Don't you find it abhorrent that the top income earners get a free gift for cheaper energy? At worst shouldn't the subsidies be even across the income classes or at best eliminated?


----------



## Horseyrider (Aug 8, 2010)

stanb999 said:


> Without the subsidy you could buy more than a 400 dollar monthly bill for what you spent. Hardly a deal.
> 
> Your actually fortunate in that your rather well to do in that you pay taxes in excess of 12500 dollars. That puts your income at least in the range of 80K. your income makes you in the top 10% in the country.
> 
> Don't you find it abhorrent that the top income earners get a free gift for cheaper energy? At worst shouldn't the subsidies be even across the income classes or at best eliminated?


I make no apologies for our income or the hard work in gaining a top education and paying off the debt incurred in doing so, nor for the frugality we practice so we can save and invest, so that we have choices like this one open to us. I see no free gifts here; I see the fruits of hard work and careful investment of time, money, and other resources.
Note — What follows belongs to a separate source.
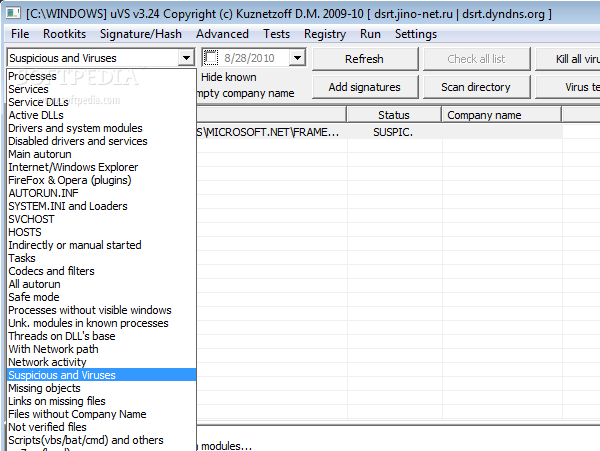Screen dimensions: 600x451
Task: Sort by the Status column header
Action: tap(393, 115)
The subsidies are as even across income levels as what you care to invest. Invest more, you get more back. Invest little or nothing, and what you get is little or nothing. 

And that applies not only to solar power, but to brain power, earning power, learning power, and the power of compounding interest.


----------



## stanb999 (Jan 30, 2005)

Horseyrider said:


> I make no apologies for our income or the hard work in gaining a top education and paying off the debt incurred in doing so, nor for the frugality we practice so we can save and invest, so that we have choices like this one open to us. I see no free gifts here; I see the fruits of hard work and careful investment of time, money, and other resources. The subsidies are as even across income levels as what you care to invest. Invest more, you get more back. Invest little or nothing, and what you get is little or nothing.
> 
> And that applies not only to solar power, but to brain power, earning power, learning power, and the power of compounding interest.


If you do well financially or not isn't the point. The point is subsidies.
The free marketer in you doesn't find the subsidies a bit socialistic? 

Gaining top education with debt funded by the tax payers? DO you work for the government as well?

I guess you wouldn't understand the free market.


----------



## unregistered168043 (Sep 9, 2011)

LOL, Free market??!! Where? You think the oil industry is a function of anything even remotely resembling a free market? There isn't any alternative industry that can compete with the TRILLIONS of government tax money spent propping up the oil industry. The peasely subsidies kicked back for solar aren't even a fraction of what is spent securing and subsidizing the price of oil.


----------



## stanb999 (Jan 30, 2005)

Darntootin said:


> LOL, Free market??!! Where? You think the oil industry is a function of anything even remotely resembling a free market? There isn't any alternative industry that can compete with the TRILLIONS of government tax money spent propping up the oil industry. The peasely subsidies kicked back for solar aren't even a fraction of what is spent securing and subsidizing the price of oil.


No of course oil is heavily subsidized... But the price is the same for all consumers.

With alternatives it costs less out of pocket for certain people. To match your logic. Gas in a Cadillac should cost 1/3 the price of gas put in a Ford. If you put that gas in a BMW you would pay 25% more than the Ford. If you put it into a Hyundai you would pay nearly double the cost of fueling the Ford. So that more dollars could be spent on american cars.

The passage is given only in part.